JOSEPH CIRINCIONE: Yeah, so what you see in some of these countries—and this is a typical right-wing reaction—the conservative elements in South Korea and Japan use this to scare their populations to do an agenda they already want. So South Korean politicians are saying it’s time for South Korea to get nuclear weapons. You hear similar echoes in Japan. And so—and that ripples around in the United States, where, as I say, The Wall Street Journal, The Washington Post are saying it’s time to get tough, it shows that we have to have more weapons, more military action, not less.
China is upset about this. China doesn’t mind having North Korea being a stick in the eye to South Korea and Japan and the United States, but they don’t want it upsetting its border regions. China has much bigger problems. Look what happened to the stock market today. They want an extended period of peace and stability in the region so they can grow economically. They may be willing to clamp down more on North Korea to try to rein them in, but they don’t want to do that to such an extent that it destabilizes the regime. They don’t want a nuclear-armed North Korea, but what they want less is a destabilized or collapsed nuclear-armed North Korea. So they’re trying to thread the needle there.
I think there’s a role for the United States to play here with some of our other close allies, with South Korea, with Japan, to get talks going again. The lesson we have learned from the past few years—and I think your other guest will agree with me—as we learned from the Clinton years, is when you talk to North Korea, you constrain the program. We stopped the bomb program for eight years with the Clinton plan, with the agreed framework. It’s when you don’t talk to them that they start building, they start testing, they start firing missiles. You can’t make the mistake that Michael Douglas made in Fatal Attraction with Glenn Close, thinking that you can walk away from this problem. Like Glenn Close, North Korea will not be ignored.

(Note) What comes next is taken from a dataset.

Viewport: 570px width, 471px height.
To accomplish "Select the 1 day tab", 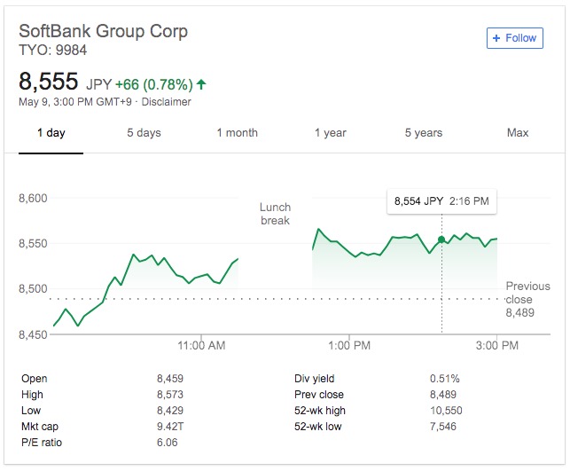I will (x=51, y=133).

AMY GOODMAN: Christine Ahn, do you share this assessment?
CHRISTINE AHN: I do. And the one other thing that I think it’s important to put into geopolitical context is the U.S. Pacific pivot to Asia. And although China may consider North Korea to be a thorn in its side, they also would—they are also very concerned about the pivot to Asia, in which, you know, by 2020—which is in four years—the U.S. will have 60 percent of its air force and naval capacity in the Asia-Pacific, and in an effort to contain China. And so, North Korea plays a very convenient bogeyman to justify greater militarization in the region.
And, you know, the recent bilateral deal that recently took place between South Korea and Japan, I think, is alarming to both North Korea and to China, that these Cold War lines are being drawn again, and that, you know, the U.S. needs Japan and South Korea—you know, the unsinkable ship that they call Japan, and, you know, the beachhead that they call South Korea—in its effort to contain a rising China. And so, you know, the timing of North Korea’s test, I’m sure, has something to do with that, as they see the U.S. galvanizing its allies in its military buildup against its Cold War enemies.